Memprihatinkan, Sekeluarga Tinggal di Gubuk Reyot yang Sudah Roboh 3 Kali
Rumah keluarga ini memang berdampingan langsung dengan aliran sungai. Bahkan rumah itu sudah tiga kali roboh. Untuk memperbaikinya Mukmin mengaku tidak punya uang, apalagi kondisi seperti saat ini dengan penghasilan tak menentu.
"Dana untuk memperbaikinya itu gak ada, maklum lah keadaan nelayan. Kadang - kadang kalau nasib bagus ada lebih untuk makan dan nyekolahkan anak," ujarnya.

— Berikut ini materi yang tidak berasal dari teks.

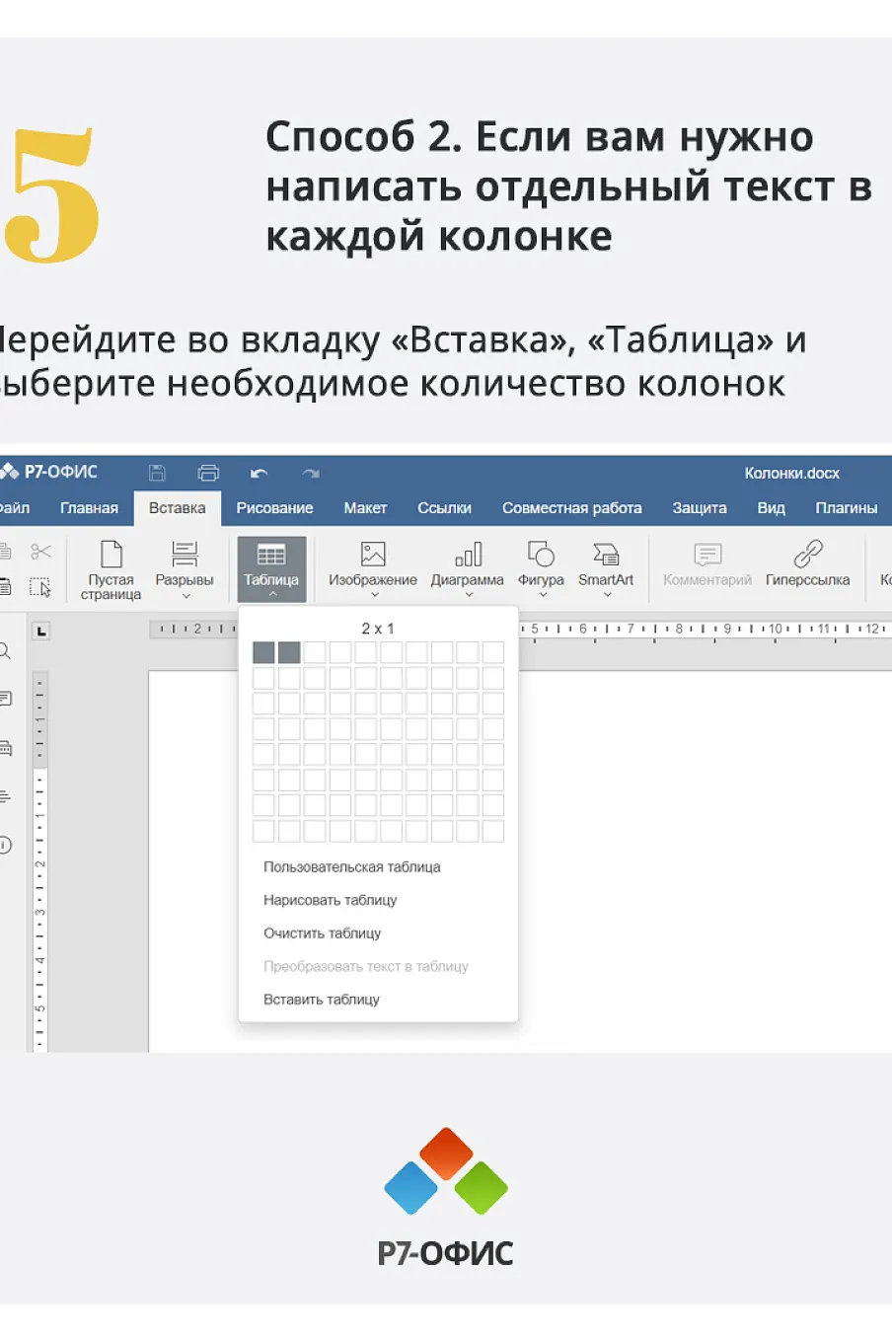Select Нарисовать таблицу option
Screen dimensions: 892x1342
pos(331,900)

Tempat tinggal keluarga ini jauh dari layak. Bagian dapur beratapkan langit dengan dinding papan puing dari reruntuhan sedikit menempel dan lantai papan yang separuh keropos.

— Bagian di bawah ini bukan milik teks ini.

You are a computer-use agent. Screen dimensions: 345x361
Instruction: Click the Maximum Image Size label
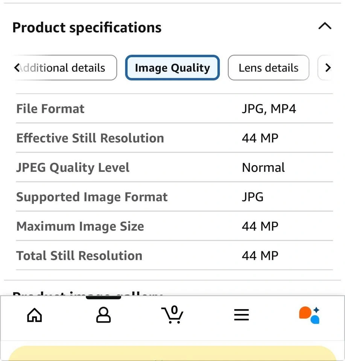pyautogui.click(x=80, y=226)
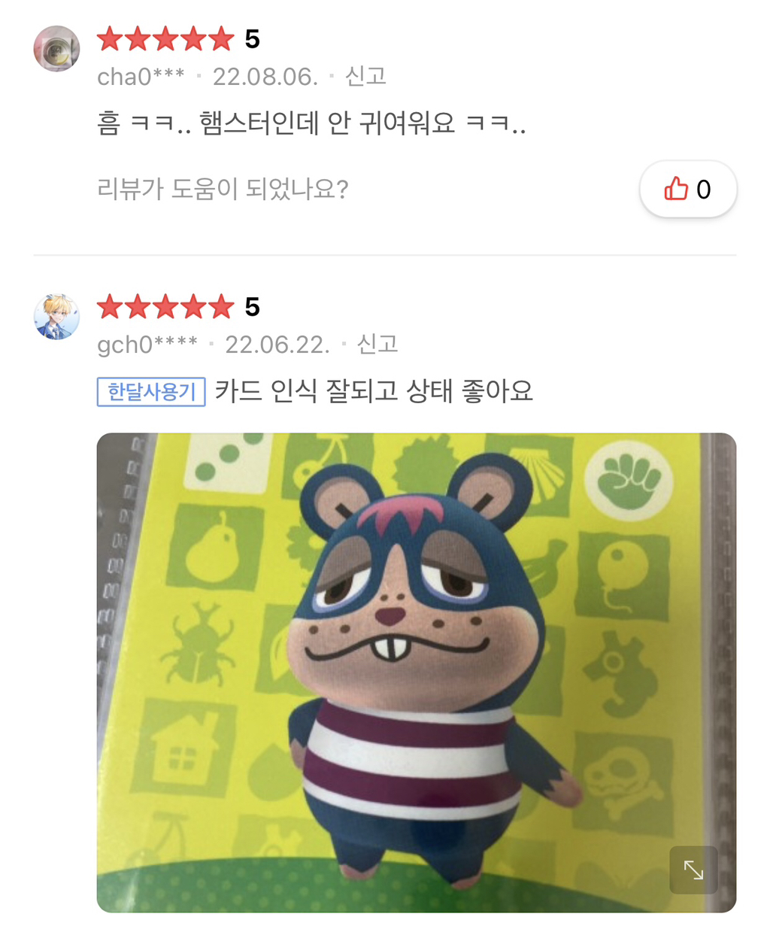Viewport: 770px width, 929px height.
Task: Open the hamster amiibo card photo
Action: click(x=417, y=672)
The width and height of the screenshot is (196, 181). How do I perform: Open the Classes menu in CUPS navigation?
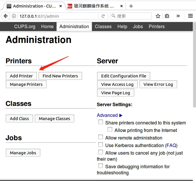103,26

Di bagian tengah bangunan, sebagian atap masih mampu menahan dari terik matahari maupun hujan. Namun itu pun tak sepenuhnya, karena di beberapa sudut masih terlihat bolong.
Kendati demikian Mukmin bersama keluarganya tak punya pilihan. Mereka terpaksa tetap tinggal di sana tanpa mengeluh, meskipun tidak tersentuh bantuan dari pemerintah setempat.